You will be one of the team's subject matter experts on SIEM as well as cloud technologies. You will help mature how JPMC utilizes multiple SIEM solutions (primarily Splunk) for various use-cases within Cyber Operations. The ideal candidate will be someone with previous SOC and cloud experience who enjoys researching TTPs and the threat landscape and translating that research data into high quality detections. Your role involves actively seeking effective and comprehensive detection strategy and capabilities, ensuring detections are thoroughly tested, alerts are relevant, of value and playbooks are available to and understood by cybersecurity operations teams.
As one of the team’s specialists on cloud technologies, you will work to mature the Attack Analysis team in how we secure, monitor and respond to incidents in both private and public cloud environments. You will work with internal security engineering and cloud engineering teams to ensure that Attack Analysis requirements are represented in the architecture, design and implementation of cloud environments. You'll help design, write and automate detection and incident response processes and tools for public and private cloud environments.
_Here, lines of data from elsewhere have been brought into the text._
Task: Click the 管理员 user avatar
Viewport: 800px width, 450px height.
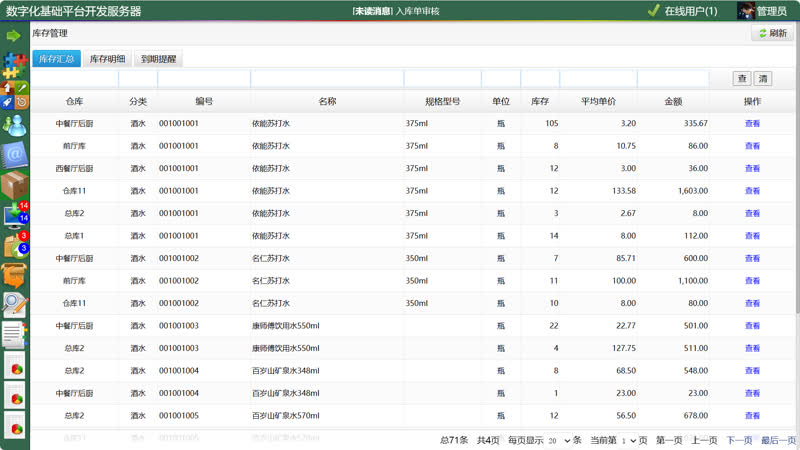Action: 746,11
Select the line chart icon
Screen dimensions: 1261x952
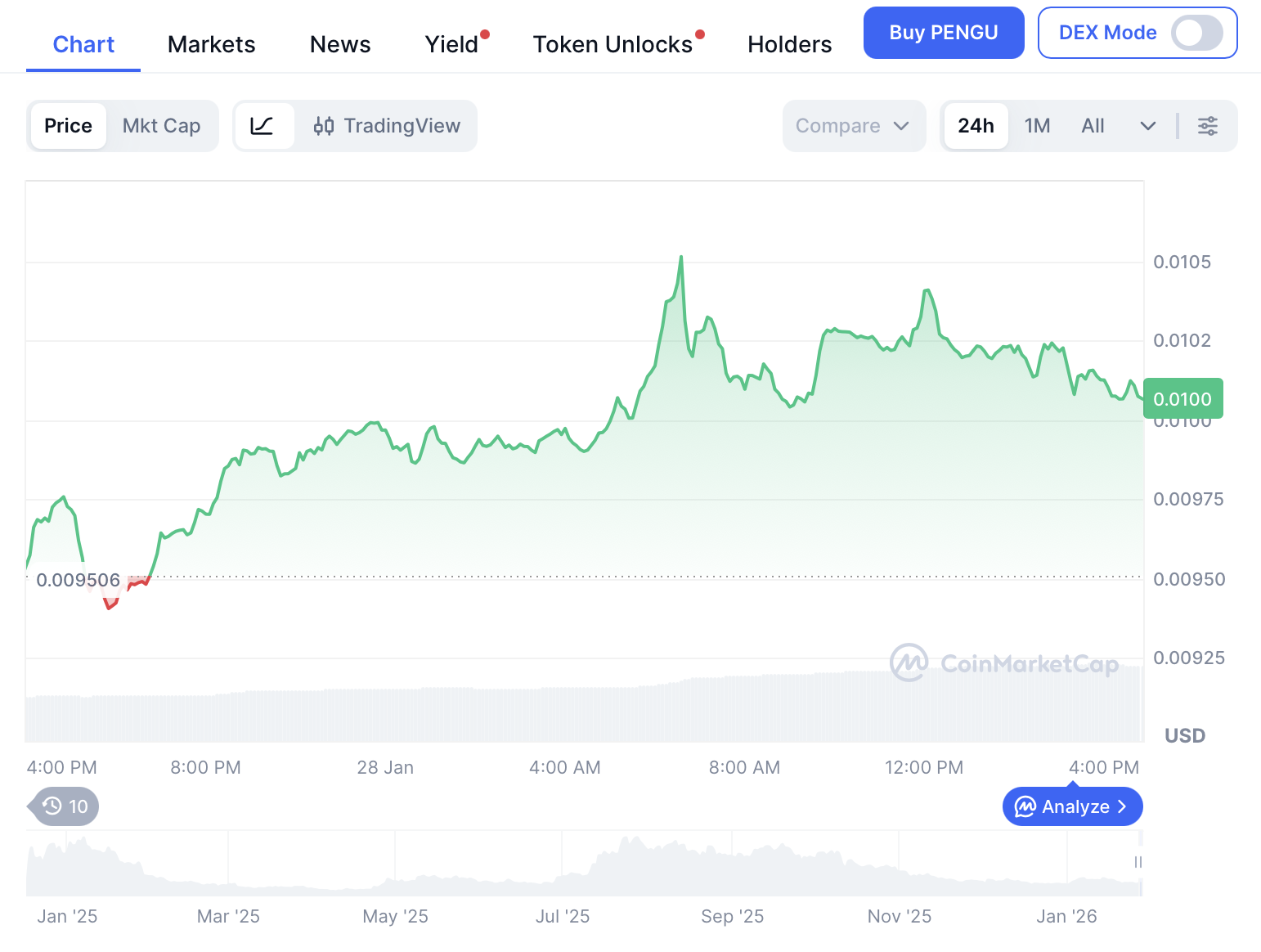pos(263,126)
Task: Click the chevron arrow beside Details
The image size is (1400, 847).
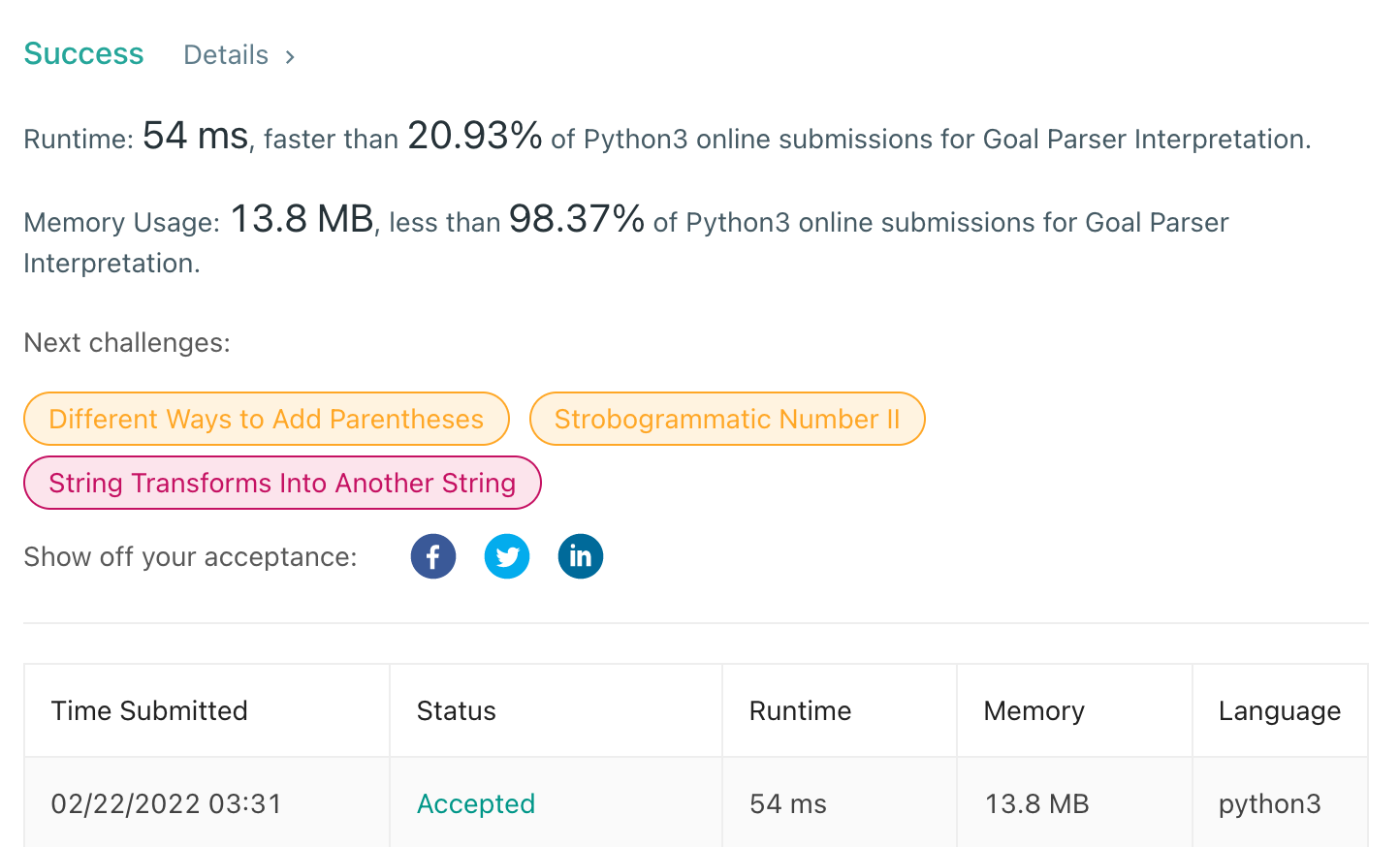Action: tap(290, 57)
Key areas of focus include:
Primary Qualifications
- Min. 6 years of working experience with at least 4 years of hands-on experience in Security Operations and Incident Response or Computer Network Operations (CNO) or Computer Network Defense (CND).
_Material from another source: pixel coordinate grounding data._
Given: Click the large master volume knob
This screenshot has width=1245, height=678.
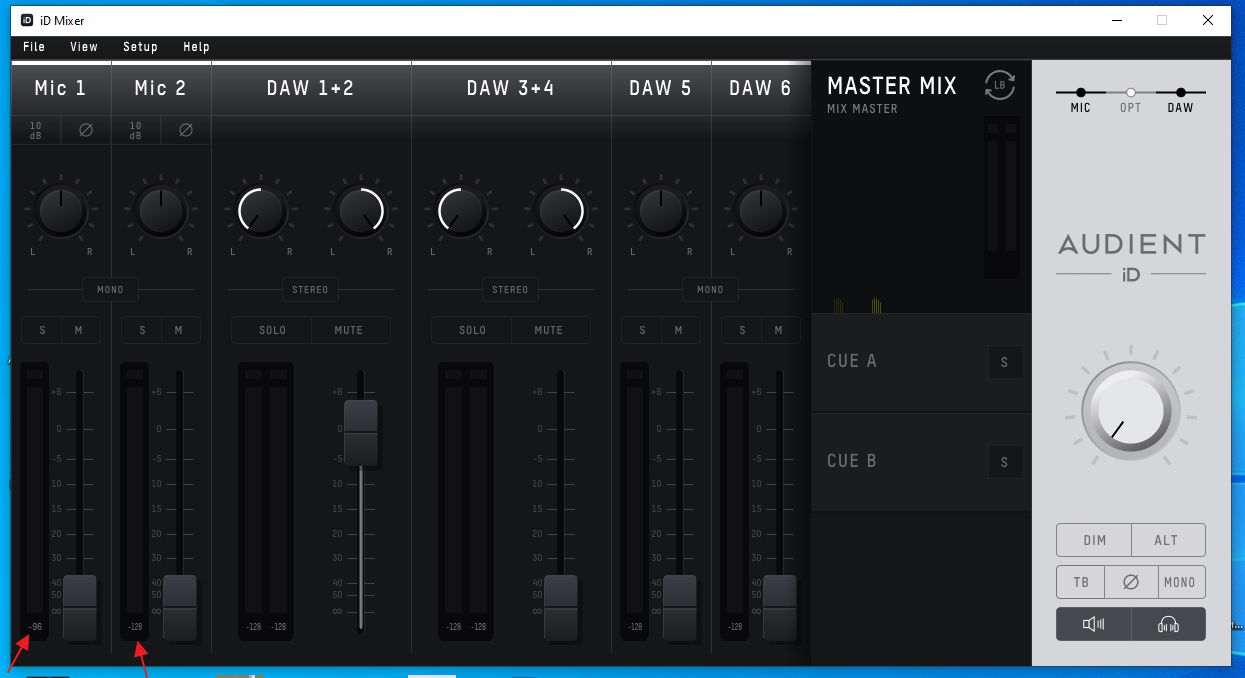Looking at the screenshot, I should click(1130, 411).
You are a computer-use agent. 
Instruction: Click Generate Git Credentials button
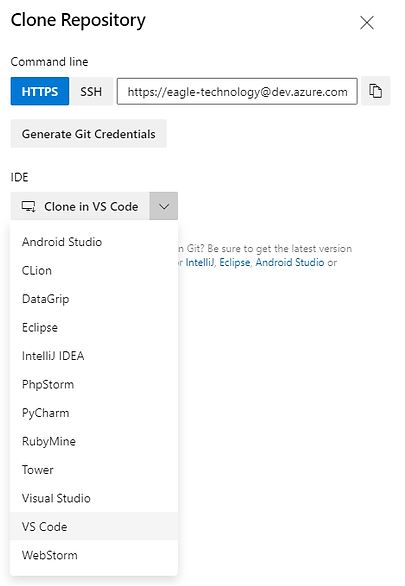[89, 134]
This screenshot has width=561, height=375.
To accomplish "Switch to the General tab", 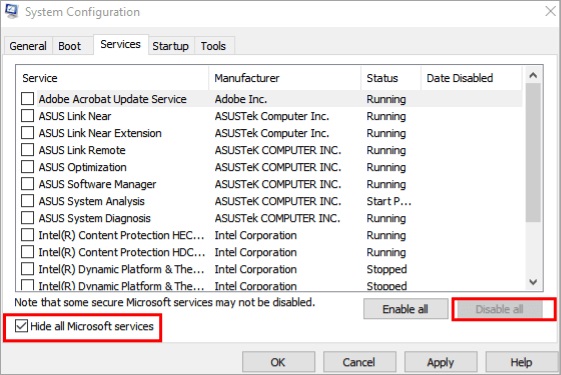I will (x=28, y=46).
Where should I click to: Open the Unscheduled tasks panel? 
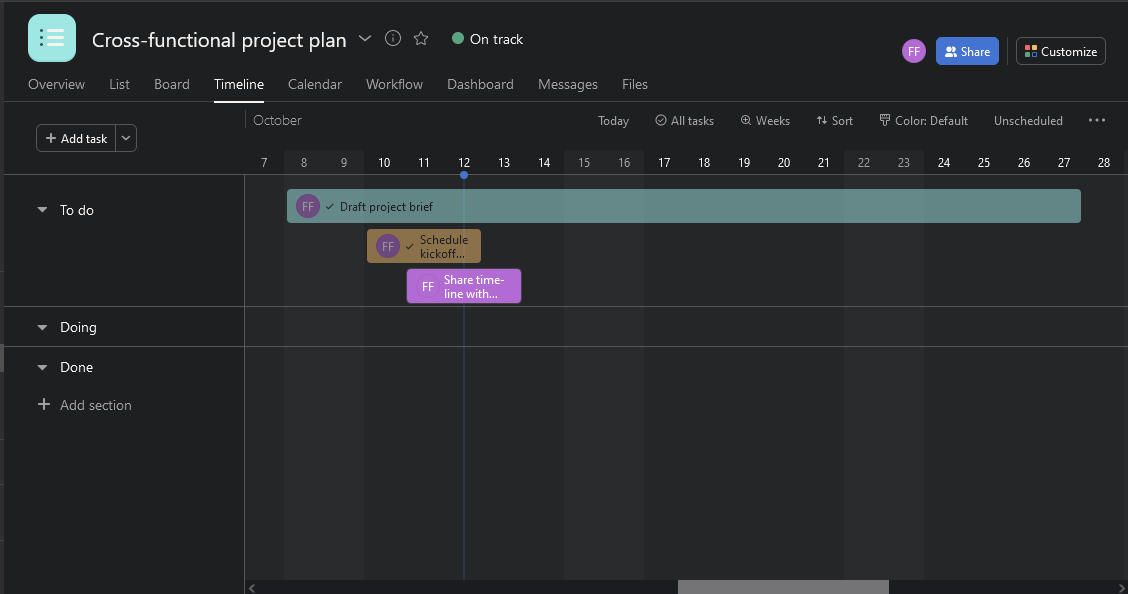[1028, 120]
- Hands-on experience with at least 1 cloud platform (AWS, Azure, GCP) including infrastructure, security and cloud APIs.
- Bachelor’s degree in Computer Science, Information Security, Digital Forensics or equivalent qualification.
- Excellent written and verbal communication skills to describe security event details and technical analysis with audiences within the cybersecurity organization and other technology groups.
- Strong collaboration and stakeholder engagement skills.
- Experience with the creation and tuning of alerting rules from a SIEM and other devices in response to changing threats.
- Ability to research TTPs and develop high fidelity detections in various tools/languages including but not limited to: Splunk, CrowdStrike, Azure Sentinel, Suricata, Snort.
- Ability to use data science and analytical skills to identify anomalies over large datasets.
- Experience with log analysis and correlation of large datasets from multiple data sources to identify and investigate attack patterns.
- Experience with threat hunting on a large, enterprise network both as an individual and leading hunting exercises with other team members.
- Ability to perform packet-level analysis and strong understanding of common network protocols and the OSI model.
- Experience using scripting languages (Python, Powershell, Bash, etc.) to parse machine-generated data, interact with REST APIs and automate repetitive tasks.
Additional Technical Qualifications
- Experience with regular expressions and their applications.
- Experience with Digital Forensics & Incident Response processes including memory & file system analysis methodologies.
- Experience with analyzing Endpoint Detection & Response (EDR) telemetry and excellent knowledge of operating system internals (Windows, Linux, macOS).
- Knowledge with command line tools across Windows and Linux.
- Familiarity with malware analysis (both static and dynamic), binary triage, and file format analysis.